歯科クリニックで自費診療を受けたいものの、費用の負担が大きく躊躇するというのはよくあるケースです。
このような場合には、後々税金が控除される医療費控除を選択する方も少なくありません。
しかし医療費控除を活用するのであれば、事前に注意点を押さえる必要があります。
今回はこちらのポイントについて解説します。
医療費控除の概要やメリット
医療費控除は、1月1日~12月31日までにかかった医療費について、10万円を超える場合に還付金が返還されるという制度です。
歯科クリニックにはさまざまな自費診療が存在し、これらの費用をすべて患者さんが負担するのはとても大変です。
しかし医療費控除を活用すれば、一旦治療費は支払わなければいけないものの、後々費用面でのメリットが得られます。
また医療費控除は、審美目的の治療が対象外になりますが、セラミック治療やインプラント治療などの自費診療は控除の対象です。
ちなみに医療費控除の大きなメリットとして、さかのぼっても申請ができるという点が挙げられます。
医療費控除は過去5年間にさかのぼって申請することができ、もし今年忙しくて申告できなかったとしても、5年後の12月31日までなら申請可能です。
自費診療の費用を医療費控除でまかなう場合の注意点4選
経済的な余裕が少ないことから、自費診療の費用を医療費控除でまかなうというケースはよく見られます。
しかし実際医療費控除を活用するのであれば、以下の点には注意しなければいけません。
・確定申告をしなければいけない
・保険金を差し引かなければいけない
・領収書を保管しなければいけない
・すべての費用が対象になるわけではない
各項目について詳しく説明します。
確定申告をしなければいけない
医療費控除によって自費診療の費用を還付させるには、治療を受けた方が自ら確定申告をしなければいけません。
具体的には、1月1日~12月31日までにかかった医療費をまとめ、その翌年の確定申告期間中に確定申告を実施する必要があります。
確定申告期間は原則2月16日~3月15日で、日付が土日祝日だった場合は翌平日に繰り越されます。
会社員の方は、勤務先によって行われる年末調整があるため、基本的には自身で確定申告をする必要がありません。
そのため、歯科クリニックで発生した自費診療の費用を申告するためだけに確定申告をするということに対し、面倒に感じる可能性もあります。
もちろん確定申告期間に税務署を訪れるのが難しい方は、最悪医療費控除を受けるのも困難になることが考えられます。
保険金を差し引かなければいけない
医療費控除の申告で控除される金額は、上限が200万円までと定められています。
またこちらの金額を計算するにあたって注意したいのは、保険金を差し引かなければいけないということです。

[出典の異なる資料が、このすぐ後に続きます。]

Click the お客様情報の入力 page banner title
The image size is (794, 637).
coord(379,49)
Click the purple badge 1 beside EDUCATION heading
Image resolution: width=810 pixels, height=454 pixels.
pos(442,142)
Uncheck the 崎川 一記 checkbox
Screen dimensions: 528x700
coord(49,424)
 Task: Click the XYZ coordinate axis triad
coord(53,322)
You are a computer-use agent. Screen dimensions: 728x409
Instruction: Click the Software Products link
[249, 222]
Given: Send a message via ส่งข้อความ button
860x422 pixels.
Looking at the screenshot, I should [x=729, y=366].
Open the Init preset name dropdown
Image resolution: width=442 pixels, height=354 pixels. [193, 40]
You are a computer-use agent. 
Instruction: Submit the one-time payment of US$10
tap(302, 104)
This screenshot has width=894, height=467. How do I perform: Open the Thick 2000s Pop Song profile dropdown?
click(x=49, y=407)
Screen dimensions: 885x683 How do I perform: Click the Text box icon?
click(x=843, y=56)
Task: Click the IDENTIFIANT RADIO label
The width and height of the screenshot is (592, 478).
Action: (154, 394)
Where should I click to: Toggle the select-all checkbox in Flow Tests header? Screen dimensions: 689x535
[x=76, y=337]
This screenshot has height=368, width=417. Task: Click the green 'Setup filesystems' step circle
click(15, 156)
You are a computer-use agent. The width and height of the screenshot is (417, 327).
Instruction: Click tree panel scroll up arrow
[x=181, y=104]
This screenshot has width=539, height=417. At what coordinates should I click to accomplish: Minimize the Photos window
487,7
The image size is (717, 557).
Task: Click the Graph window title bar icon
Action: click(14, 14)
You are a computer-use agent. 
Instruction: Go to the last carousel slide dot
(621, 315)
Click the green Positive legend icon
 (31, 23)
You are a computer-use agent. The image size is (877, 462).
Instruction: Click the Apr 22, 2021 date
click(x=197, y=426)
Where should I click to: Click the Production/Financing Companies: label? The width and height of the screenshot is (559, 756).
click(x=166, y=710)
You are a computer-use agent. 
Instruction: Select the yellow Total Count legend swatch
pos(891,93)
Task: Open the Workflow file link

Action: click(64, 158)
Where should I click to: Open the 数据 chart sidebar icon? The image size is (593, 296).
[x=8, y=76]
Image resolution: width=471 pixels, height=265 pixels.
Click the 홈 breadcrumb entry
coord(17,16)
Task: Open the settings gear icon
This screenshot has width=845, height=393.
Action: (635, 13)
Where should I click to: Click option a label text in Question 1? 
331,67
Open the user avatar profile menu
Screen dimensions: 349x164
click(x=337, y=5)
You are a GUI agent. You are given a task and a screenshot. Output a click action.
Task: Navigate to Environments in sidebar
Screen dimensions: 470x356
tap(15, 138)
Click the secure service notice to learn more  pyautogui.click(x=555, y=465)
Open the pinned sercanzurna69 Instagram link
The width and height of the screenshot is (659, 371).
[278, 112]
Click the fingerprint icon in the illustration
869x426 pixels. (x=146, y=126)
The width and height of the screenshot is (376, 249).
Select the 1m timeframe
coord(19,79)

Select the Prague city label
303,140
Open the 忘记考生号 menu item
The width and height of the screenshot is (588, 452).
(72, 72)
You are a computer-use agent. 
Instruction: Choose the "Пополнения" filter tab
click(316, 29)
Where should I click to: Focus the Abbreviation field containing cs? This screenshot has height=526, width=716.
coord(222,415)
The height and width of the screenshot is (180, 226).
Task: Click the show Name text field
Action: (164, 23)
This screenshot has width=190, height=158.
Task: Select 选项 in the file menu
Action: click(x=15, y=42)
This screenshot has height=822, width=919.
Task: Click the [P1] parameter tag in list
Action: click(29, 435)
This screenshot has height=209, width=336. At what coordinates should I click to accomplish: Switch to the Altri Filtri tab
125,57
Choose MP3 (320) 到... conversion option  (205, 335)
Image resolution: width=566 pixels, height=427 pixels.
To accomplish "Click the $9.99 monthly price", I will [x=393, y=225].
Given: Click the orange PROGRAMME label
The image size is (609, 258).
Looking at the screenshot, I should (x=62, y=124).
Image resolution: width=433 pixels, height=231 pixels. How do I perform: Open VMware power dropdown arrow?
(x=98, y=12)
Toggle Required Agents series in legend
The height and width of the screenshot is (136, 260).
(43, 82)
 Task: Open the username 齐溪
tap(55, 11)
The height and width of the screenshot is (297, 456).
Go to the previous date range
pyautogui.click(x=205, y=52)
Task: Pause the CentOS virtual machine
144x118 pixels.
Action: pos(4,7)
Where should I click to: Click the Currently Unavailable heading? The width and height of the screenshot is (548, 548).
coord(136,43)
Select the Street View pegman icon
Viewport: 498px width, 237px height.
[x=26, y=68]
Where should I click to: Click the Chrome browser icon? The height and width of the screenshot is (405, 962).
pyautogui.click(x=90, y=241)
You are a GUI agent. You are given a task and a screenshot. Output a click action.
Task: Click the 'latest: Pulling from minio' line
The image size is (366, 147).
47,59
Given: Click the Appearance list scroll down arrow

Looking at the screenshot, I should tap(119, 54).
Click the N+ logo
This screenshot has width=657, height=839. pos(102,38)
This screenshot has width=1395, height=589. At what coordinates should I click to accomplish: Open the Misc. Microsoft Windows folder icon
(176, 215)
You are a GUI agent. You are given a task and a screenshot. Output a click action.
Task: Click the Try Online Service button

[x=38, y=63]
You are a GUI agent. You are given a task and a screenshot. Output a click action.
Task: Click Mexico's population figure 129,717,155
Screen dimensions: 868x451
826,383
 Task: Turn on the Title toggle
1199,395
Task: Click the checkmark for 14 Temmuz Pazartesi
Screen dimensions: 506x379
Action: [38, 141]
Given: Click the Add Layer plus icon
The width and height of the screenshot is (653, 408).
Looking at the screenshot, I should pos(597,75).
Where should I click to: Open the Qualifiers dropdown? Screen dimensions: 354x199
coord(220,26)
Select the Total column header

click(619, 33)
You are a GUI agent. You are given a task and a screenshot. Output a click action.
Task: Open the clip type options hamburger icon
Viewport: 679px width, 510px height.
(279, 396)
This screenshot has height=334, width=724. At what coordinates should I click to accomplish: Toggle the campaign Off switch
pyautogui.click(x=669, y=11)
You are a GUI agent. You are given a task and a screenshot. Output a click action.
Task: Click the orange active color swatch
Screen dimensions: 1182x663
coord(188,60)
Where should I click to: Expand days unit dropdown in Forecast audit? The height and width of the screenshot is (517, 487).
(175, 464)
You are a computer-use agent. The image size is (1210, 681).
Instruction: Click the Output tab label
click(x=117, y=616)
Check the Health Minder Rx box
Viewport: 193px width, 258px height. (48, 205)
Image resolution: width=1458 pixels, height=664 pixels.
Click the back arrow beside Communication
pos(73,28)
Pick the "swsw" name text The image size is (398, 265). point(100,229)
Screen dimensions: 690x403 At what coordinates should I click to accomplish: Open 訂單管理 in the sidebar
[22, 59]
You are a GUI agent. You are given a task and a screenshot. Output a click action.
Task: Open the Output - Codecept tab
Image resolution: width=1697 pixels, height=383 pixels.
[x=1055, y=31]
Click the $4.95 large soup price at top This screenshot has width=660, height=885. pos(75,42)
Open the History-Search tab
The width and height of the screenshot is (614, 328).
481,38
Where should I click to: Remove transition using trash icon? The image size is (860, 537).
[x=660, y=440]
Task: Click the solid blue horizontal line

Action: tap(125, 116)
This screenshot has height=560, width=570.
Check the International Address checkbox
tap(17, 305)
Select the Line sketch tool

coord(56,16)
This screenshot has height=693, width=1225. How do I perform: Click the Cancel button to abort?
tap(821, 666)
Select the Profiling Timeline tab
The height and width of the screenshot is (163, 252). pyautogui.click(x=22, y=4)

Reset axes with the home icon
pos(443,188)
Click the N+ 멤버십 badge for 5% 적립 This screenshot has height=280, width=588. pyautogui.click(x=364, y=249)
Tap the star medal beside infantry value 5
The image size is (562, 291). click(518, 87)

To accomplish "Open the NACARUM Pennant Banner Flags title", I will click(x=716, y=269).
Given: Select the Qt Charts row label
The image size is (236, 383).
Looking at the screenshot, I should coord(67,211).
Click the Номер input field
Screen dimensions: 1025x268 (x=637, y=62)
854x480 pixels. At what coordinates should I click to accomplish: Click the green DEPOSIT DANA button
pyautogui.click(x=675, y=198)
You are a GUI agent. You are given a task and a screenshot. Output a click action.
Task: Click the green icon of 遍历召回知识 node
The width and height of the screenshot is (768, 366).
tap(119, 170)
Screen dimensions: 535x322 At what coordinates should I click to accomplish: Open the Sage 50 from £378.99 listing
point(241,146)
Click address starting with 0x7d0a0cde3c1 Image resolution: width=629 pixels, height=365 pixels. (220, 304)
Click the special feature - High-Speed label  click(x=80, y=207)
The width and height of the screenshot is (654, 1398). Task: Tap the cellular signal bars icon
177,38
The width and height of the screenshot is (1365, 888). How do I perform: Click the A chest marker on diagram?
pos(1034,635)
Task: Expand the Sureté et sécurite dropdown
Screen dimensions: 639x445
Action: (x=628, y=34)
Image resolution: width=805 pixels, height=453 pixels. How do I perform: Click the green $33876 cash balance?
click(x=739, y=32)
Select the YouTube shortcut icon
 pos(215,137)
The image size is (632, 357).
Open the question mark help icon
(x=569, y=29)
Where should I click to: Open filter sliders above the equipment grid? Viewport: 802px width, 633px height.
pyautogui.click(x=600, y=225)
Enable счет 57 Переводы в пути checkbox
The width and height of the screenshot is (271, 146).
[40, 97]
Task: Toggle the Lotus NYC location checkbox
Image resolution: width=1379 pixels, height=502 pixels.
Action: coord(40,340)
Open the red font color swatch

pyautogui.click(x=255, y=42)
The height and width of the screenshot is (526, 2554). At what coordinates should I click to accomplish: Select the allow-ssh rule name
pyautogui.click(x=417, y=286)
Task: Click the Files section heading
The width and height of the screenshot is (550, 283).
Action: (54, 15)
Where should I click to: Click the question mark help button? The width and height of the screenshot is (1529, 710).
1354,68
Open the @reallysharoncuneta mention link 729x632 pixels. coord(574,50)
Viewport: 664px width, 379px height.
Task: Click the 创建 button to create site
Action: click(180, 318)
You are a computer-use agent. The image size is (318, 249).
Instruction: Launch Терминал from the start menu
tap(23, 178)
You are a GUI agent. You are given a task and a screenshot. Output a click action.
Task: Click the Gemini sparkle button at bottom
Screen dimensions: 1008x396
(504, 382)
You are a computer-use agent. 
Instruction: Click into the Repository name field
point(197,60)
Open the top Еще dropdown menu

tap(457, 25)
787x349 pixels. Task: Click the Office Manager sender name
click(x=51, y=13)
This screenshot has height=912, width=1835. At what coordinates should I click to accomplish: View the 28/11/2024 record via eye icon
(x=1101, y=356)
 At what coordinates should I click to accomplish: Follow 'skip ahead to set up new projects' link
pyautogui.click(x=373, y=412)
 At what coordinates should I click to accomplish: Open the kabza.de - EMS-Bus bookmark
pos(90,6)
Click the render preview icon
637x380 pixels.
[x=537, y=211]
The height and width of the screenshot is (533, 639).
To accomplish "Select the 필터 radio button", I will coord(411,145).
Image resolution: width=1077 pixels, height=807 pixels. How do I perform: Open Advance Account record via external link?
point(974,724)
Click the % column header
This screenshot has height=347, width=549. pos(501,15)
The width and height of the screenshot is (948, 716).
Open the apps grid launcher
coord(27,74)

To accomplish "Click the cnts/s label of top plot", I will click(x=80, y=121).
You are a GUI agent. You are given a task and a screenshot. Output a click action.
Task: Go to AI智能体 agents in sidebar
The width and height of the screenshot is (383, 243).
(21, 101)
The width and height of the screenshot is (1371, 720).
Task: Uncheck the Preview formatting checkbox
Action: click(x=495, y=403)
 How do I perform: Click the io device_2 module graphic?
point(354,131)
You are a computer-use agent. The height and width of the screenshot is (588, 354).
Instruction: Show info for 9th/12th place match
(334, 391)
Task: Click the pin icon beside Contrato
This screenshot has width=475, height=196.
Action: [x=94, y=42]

ここでいう保険金とは、生命保険や健康保険などの入院給付金や高額療養費、家族療養費や出産育児一時金などのことを指しています。
もちろん、歯科治療費とは関係のないものもありますが、入院を伴う歯科治療を行った場合などは関係してくることもあります。
領収書を保管しなければいけない
医療費控除を受ければ、歯科クリニックで自費診療を受けた場合の治療費だけでなく、歯科クリニックに通院した場合の交通費なども返還される可能性があります。
しかし、交通費を対象に含める場合は、領収書を必ず保管しておかなければいけません。
またバスなどの公共交通機関を利用した場合、その都度領収書を発行することが難しいため、患者さん自身がメモを残して医療費控除の手続きに備えることが求められます。
具体的には公共交通機関を利用した日付や金額、目的や人数などを記載し、メモに残しておくことで、それが領収書の代わりになります。
歯科クリニックで行われる自費診療の中には、何度も歯科クリニックに通ってようやく完了するような治療も多いです。
そのため、歯科クリニックに通院する機会が増えれば増えるほど、領収者やメモの管理が煩雑になる可能性が高いです。
すべての費用が対象になるわけではない
医療費控除では、歯科クリニックでかかった医療費以外も対象になるという話をしましたが、治療関連の費用であればすべて対象になるというわけではありません。
例えばデンタルローンを利用して自費診療を受けた場合、デンタルローンの金利や手数料については、控除の対象にはなりません。
また交通費については、あくまで公共交通機関を利用した場合の費用のみが対象です。
自家用車で歯科クリニックに通院した場合のガソリン代や駐車場代、タクシー代などは医療費に含めることができません。
まとめ
実質歯科クリニックで発生した自費診療の費用を減らせるというのは、制度としては非常に使い勝手の良いものです。
しかし、医療費控除を活用するには、さまざまな手間がかかることを忘れてはいけません。
また「後々還付されるから」という理由で、歯科治療に関する費用を散財していると、控除の対象外となる費用まで使ってしまう可能性があるため、注意してください。